The Daily Parker

Politics, Weather, Photography, and the Dog

Unpresidented opposition

Betsy DeVos was just confirmed as Secretary of Education by one vote: the vice president's tie-breaker. This has never happened before in the history of the United States. So far, all of President Trump's nominees requiring confirmation have had roll-call votes, and the rest are likely to. This also has never happened before:

She is only the latest of Trump’s Cabinet and Cabinet-level nominees to face an unusual amount of opposition in the Senate. Newly elected presidents are typically afforded wide latitude in picking their team — before this year, only one of the last 109 Cabinet-level nominations from new presidents, dating back to Jimmy Carter, has been rejected in a vote (five others withdrew). Many nominees are confirmed simply by unanimous consent or a voice vote, which are generally used when there is no substantial opposition and no desire to record individual votes. But all six of the Trump Cabinet-level nominees confirmed by the Senate so far were voted on via a roll-call vote.
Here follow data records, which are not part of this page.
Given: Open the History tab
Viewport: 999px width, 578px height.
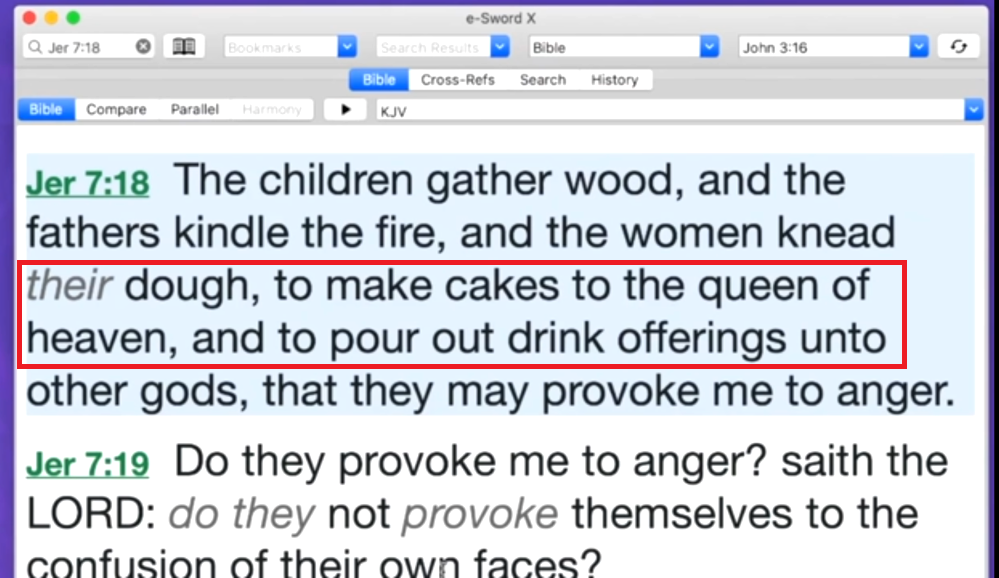Looking at the screenshot, I should coord(614,80).
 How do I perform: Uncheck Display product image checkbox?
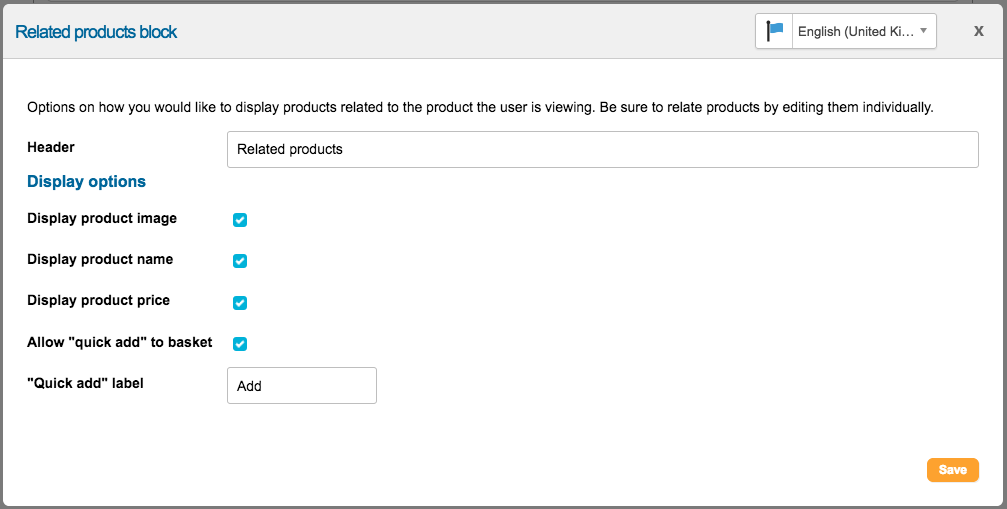pyautogui.click(x=240, y=220)
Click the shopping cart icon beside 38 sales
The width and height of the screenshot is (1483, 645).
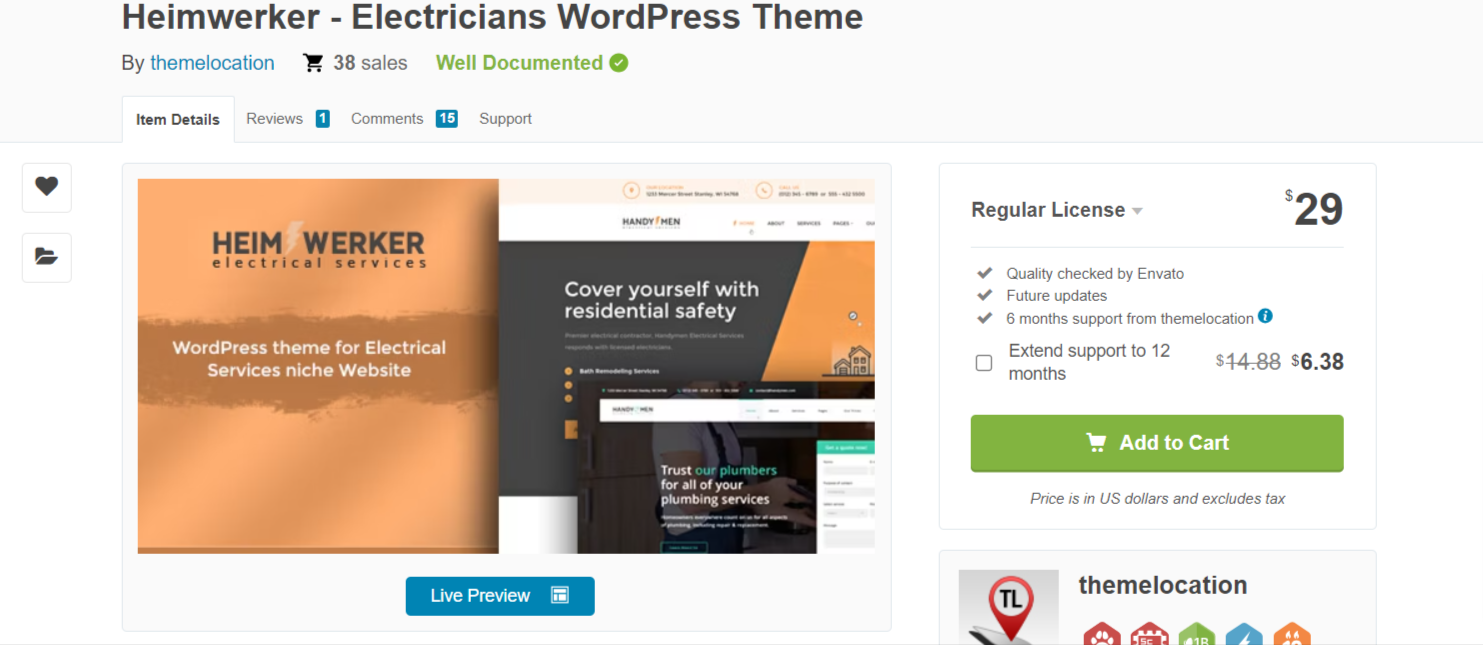click(313, 62)
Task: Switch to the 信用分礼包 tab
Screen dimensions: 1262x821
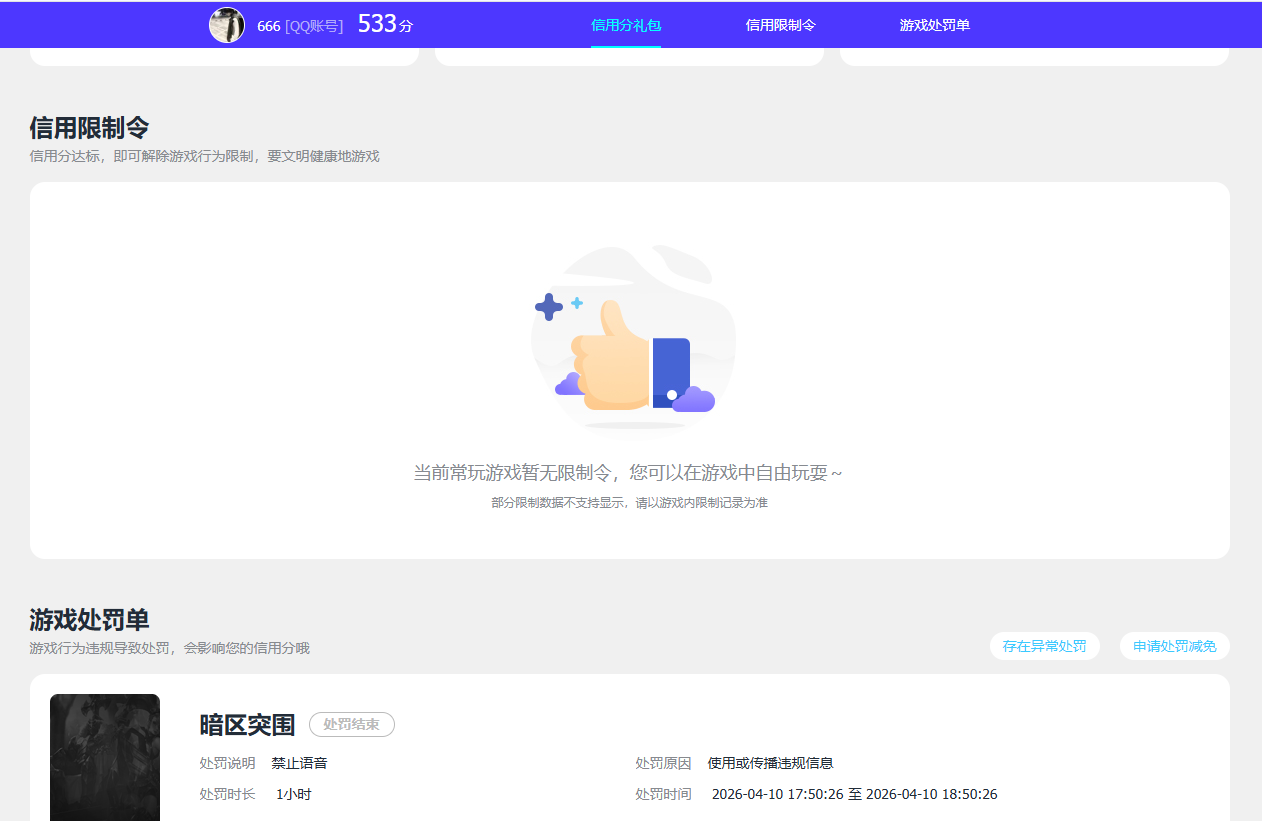Action: [x=626, y=25]
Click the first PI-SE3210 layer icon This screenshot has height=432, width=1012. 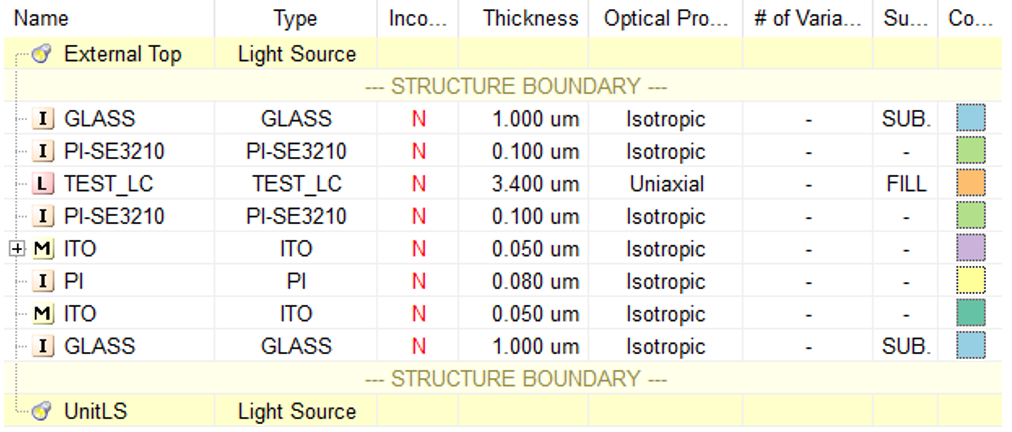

And even with only six Cabinet members and Cabinet-level administrators confirmed so far (not including Mike Pompeo, the CIA director, who received 32 “no” votes but isn’t considered Cabinet-level), the Trump administration is on track to have the highest number of contested confirmation votes since at least the Carter administration.1 Ronald Reagan currently holds the record, with eight of his nominees receiving at least one “no” vote. Obama had been in second place with six contested votes, but Trump has already tied him. And the political website Decision Desk HQ has identified four other Trump nominees who could face close votes.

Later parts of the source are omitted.